[Collected data]
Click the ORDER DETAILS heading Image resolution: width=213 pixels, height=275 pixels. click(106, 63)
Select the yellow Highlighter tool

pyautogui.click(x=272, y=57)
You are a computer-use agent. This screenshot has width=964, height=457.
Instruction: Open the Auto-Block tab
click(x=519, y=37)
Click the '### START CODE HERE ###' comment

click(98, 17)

---

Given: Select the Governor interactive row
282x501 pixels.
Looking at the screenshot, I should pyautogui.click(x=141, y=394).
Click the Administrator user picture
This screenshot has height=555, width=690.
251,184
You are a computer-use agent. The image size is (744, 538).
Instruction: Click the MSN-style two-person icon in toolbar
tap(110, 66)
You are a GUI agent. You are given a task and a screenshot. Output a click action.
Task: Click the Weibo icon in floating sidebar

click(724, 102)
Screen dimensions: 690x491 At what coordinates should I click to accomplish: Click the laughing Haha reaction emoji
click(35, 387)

● **WORK REQUIRED**
Quote the listing above from the line with "You are a GUI" up to and including the line with "click(35, 387)", reproducing each line exactly.

● **RESPONSE TO THIS EXERCISE**
You are a GUI agent. You are given a task and a screenshot. Output a click action.
Task: Click the Weibo icon in floating sidebar

click(724, 102)
Screen dimensions: 690x491 At what coordinates should I click to accomplish: Click the laughing Haha reaction emoji
click(35, 387)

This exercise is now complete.